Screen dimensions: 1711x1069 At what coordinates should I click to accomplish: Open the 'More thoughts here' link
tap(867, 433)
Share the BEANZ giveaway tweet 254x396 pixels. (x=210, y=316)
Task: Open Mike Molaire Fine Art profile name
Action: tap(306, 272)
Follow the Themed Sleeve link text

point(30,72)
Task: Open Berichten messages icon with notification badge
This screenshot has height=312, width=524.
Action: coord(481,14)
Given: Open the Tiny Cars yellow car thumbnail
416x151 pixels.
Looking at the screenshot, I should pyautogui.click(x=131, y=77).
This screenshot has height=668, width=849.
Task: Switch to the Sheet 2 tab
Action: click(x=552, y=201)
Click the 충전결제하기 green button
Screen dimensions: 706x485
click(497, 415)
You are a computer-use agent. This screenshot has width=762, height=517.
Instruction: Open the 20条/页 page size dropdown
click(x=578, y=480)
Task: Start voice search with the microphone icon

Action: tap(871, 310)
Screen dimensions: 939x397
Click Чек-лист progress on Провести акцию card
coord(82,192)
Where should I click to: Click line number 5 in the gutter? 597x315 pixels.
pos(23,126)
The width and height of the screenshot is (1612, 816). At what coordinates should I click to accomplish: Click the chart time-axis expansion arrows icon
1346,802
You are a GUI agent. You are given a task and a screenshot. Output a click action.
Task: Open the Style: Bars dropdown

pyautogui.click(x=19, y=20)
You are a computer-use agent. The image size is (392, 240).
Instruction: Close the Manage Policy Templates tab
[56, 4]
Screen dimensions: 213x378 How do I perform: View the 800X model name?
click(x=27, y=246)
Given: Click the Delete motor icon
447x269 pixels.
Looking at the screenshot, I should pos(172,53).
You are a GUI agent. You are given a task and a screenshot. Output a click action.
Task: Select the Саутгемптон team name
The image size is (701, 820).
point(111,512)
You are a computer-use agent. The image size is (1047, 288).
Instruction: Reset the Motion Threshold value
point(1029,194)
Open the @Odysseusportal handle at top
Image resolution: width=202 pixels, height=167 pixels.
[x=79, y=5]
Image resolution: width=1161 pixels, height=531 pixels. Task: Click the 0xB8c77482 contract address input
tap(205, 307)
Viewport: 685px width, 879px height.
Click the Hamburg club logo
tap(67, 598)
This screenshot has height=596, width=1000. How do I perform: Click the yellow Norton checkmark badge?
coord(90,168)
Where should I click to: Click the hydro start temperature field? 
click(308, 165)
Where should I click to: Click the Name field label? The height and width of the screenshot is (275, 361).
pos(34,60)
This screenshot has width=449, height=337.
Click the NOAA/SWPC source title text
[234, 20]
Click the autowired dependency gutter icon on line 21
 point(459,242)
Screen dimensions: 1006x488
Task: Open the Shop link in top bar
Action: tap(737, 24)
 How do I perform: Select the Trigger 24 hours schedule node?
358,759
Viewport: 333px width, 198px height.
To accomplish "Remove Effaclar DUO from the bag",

------------------------

AIM OF THE TASK: Word for word, output the lines of the data from its first line through the line where "Viewport: 685px width, 879px height." appears, and stop there.

SOLVED EXERCISE:
Screen dimensions: 1711x1069 At what coordinates should I click to accomplish: Open the 'More thoughts here' link
tap(867, 433)
Share the BEANZ giveaway tweet 254x396 pixels. (x=210, y=316)
Task: Open Mike Molaire Fine Art profile name
Action: tap(306, 272)
Follow the Themed Sleeve link text

point(30,72)
Task: Open Berichten messages icon with notification badge
This screenshot has height=312, width=524.
Action: coord(481,14)
Given: Open the Tiny Cars yellow car thumbnail
416x151 pixels.
Looking at the screenshot, I should pyautogui.click(x=131, y=77).
This screenshot has height=668, width=849.
Task: Switch to the Sheet 2 tab
Action: click(x=552, y=201)
Click the 충전결제하기 green button
Screen dimensions: 706x485
click(497, 415)
You are a computer-use agent. This screenshot has width=762, height=517.
Instruction: Open the 20条/页 page size dropdown
click(x=578, y=480)
Task: Start voice search with the microphone icon

Action: tap(871, 310)
Screen dimensions: 939x397
Click Чек-лист progress on Провести акцию card
coord(82,192)
Where should I click to: Click line number 5 in the gutter? 597x315 pixels.
pos(23,126)
The width and height of the screenshot is (1612, 816). At what coordinates should I click to accomplish: Click the chart time-axis expansion arrows icon
1346,802
You are a GUI agent. You are given a task and a screenshot. Output a click action.
Task: Open the Style: Bars dropdown

pyautogui.click(x=19, y=20)
You are a computer-use agent. The image size is (392, 240).
Instruction: Close the Manage Policy Templates tab
[56, 4]
Screen dimensions: 213x378 How do I perform: View the 800X model name?
click(x=27, y=246)
Given: Click the Delete motor icon
447x269 pixels.
Looking at the screenshot, I should pos(172,53).
You are a GUI agent. You are given a task and a screenshot. Output a click action.
Task: Select the Саутгемптон team name
The image size is (701, 820).
point(111,512)
You are a computer-use agent. The image size is (1047, 288).
Instruction: Reset the Motion Threshold value
point(1029,194)
Open the @Odysseusportal handle at top
Image resolution: width=202 pixels, height=167 pixels.
[x=79, y=5]
Image resolution: width=1161 pixels, height=531 pixels. Task: Click the 0xB8c77482 contract address input
tap(205, 307)
Viewport: 685px width, 879px height.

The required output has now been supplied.